A trama do filme transcorre durante os dias de incerteza em que o escolhido, depois de um ataque de pânico que o impediu de assumir publicamente o papado, consegue fugir pelas ruas de Roma, enquanto o restante dos cardeais fica preso no Vaticano - afinal, até que o conclave se consume, a Igreja proíbe seus membros de deixar a Santa Sé. Chamado para entender o que aflige o papa, um famoso psicanalista (papel de Moretti) termina também cativo no Vaticano.

Ao dividir a ação entre o que acontece com Melville na rua e a dinâmica do psicanalista com os cardeais, o diretor expõe os anseios geopolíticos velados do conclave (na simplista cena do jogo de vôlei dos cardeais divididos por continentes, onde Moretti coloca seu personagem para servir de árbitro) e, ao mesmo tempo, tenta nas perambulações de Melville encontrar o "homem" por trás da figura do papa.

Cineasta ateu, Moretti não está interessado em entender o "chamado" do sacerdócio. Como o Treplev de A Gaivota, Melville torna-se um agente do discurso do autor com a função de questionar a liturgia. Obviamente, há muito a discutir no modo como a Igreja Católica se fecha em si mesma, mas Habemus Papam limita seu alcance ao tratar, para fins cômicos, os cardeais como uma massa uniforme de idosos alienados.

A premissa de levar o papa ao povo - o próprio Melville diz em certo momento que a Igreja se distanciou da realidade de seus fiéis - seria um convite à demagogia, mas isso Habemus Papam evita. A grande sacada aqui, que faz a ponte com Tchékhov, é revelar que Melville sonhava ser ator - uma frustração da juventude, "já que eu era péssimo no palco", diz ele. O que o papa talvez não perceba (mas Moretti faz questão de dizer) é que o papado é também uma forma de encenação. São frequentes os planos que mostram os católicos diante da Santa Sé, um público à espera do ídolo, cuja sombra se move atrás da cortina (outra imagem saída do teatro).

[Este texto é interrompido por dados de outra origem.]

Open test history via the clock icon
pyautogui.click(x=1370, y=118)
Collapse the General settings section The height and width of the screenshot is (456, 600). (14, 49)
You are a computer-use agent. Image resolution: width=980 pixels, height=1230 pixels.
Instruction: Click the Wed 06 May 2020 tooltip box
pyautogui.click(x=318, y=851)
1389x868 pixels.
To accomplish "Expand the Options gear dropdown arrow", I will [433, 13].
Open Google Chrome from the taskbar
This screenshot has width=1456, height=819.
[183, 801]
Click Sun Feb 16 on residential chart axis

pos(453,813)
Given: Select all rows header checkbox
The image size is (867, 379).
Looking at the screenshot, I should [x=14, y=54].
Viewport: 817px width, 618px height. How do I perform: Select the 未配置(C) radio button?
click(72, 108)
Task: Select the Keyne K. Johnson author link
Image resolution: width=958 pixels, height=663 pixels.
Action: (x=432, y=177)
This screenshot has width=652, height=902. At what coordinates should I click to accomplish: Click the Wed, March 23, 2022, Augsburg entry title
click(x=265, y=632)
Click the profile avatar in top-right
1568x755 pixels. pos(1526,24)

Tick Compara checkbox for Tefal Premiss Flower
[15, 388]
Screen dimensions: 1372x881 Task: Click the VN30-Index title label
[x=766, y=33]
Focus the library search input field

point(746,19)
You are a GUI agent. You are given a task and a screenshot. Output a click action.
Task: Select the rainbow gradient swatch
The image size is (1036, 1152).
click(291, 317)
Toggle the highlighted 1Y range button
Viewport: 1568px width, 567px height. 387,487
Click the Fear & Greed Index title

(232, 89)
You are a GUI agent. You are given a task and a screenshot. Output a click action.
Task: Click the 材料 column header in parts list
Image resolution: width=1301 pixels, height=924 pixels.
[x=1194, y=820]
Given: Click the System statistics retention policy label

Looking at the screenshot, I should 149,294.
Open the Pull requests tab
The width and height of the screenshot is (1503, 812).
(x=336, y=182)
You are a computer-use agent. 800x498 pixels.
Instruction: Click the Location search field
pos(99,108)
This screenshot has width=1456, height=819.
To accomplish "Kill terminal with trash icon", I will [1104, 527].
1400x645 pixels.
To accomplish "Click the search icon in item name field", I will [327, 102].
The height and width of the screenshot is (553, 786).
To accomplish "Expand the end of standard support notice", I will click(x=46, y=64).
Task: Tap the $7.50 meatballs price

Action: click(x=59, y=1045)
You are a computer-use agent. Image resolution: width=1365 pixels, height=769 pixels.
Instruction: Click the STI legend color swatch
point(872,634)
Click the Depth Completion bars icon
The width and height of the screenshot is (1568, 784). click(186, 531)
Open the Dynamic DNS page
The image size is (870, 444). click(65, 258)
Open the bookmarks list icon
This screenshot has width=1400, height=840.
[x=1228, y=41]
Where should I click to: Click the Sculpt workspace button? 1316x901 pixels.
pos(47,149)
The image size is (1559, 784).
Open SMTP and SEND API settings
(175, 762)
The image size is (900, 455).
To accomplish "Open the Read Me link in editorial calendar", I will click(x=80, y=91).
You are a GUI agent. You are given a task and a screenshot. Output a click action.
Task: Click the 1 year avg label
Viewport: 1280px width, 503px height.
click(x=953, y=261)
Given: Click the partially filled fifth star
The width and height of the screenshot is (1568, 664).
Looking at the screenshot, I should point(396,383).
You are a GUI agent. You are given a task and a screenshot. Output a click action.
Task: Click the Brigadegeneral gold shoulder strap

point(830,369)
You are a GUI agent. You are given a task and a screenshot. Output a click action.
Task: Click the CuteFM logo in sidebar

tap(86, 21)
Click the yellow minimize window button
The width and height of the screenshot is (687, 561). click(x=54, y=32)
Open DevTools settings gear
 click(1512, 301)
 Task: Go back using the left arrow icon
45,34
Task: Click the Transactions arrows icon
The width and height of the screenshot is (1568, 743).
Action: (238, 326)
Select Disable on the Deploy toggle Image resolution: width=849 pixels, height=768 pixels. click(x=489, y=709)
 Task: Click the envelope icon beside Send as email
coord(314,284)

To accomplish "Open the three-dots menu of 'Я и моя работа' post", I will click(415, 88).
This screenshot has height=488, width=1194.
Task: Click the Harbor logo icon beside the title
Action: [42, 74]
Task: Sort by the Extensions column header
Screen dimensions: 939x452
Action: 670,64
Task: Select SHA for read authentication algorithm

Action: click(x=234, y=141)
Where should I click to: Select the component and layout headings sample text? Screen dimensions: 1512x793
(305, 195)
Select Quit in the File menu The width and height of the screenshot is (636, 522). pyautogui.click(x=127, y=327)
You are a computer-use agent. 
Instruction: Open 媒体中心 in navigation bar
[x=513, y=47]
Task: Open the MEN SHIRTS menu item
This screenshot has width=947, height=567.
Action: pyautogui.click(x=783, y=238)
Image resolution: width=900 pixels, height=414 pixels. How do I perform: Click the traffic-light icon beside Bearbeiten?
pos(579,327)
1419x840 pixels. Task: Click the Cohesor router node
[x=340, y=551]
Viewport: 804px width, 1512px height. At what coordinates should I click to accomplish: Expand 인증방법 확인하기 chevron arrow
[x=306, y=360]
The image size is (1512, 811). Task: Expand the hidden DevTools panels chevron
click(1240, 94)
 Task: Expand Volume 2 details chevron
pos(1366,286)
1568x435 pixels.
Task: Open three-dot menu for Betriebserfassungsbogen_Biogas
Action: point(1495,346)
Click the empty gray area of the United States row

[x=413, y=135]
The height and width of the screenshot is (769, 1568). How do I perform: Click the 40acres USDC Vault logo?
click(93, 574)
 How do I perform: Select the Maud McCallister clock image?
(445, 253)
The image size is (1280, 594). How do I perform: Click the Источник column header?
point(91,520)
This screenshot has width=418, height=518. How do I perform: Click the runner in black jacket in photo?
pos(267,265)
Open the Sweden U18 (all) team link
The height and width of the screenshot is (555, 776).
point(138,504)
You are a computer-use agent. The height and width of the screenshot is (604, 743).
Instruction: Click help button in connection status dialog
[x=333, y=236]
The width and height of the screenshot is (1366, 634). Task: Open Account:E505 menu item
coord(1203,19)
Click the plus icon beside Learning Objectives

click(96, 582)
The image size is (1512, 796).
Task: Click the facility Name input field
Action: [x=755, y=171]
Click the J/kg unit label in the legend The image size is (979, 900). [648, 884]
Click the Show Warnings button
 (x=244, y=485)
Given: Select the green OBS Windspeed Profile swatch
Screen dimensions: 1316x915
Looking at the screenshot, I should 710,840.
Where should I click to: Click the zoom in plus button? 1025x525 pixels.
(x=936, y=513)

Temos então um olhar sobre o papa como instituição e como ator, mas parece faltar algo anterior, sem o qual esses outros olhares ficam incompletos, que é entender a vocação. Como um italiano de esquerda que visivelmente se ressente com um Vaticano cheio de verdades no coração de uma Itália paralisada por incertezas, Moretti não acredita na vocação - uma miopia que um filme superior como Homens e Deuses não comete. Apesar da bela presença de Michel Piccoli, que atua na mesma chave descompasso-com-o-mundo de Vou para Casa (2001), Melville parece aqui só um velho que caiu no clero de balão.

Ao contrário de A Gaivota, Habemus Papam rende como comédia mas fica aquém como drama.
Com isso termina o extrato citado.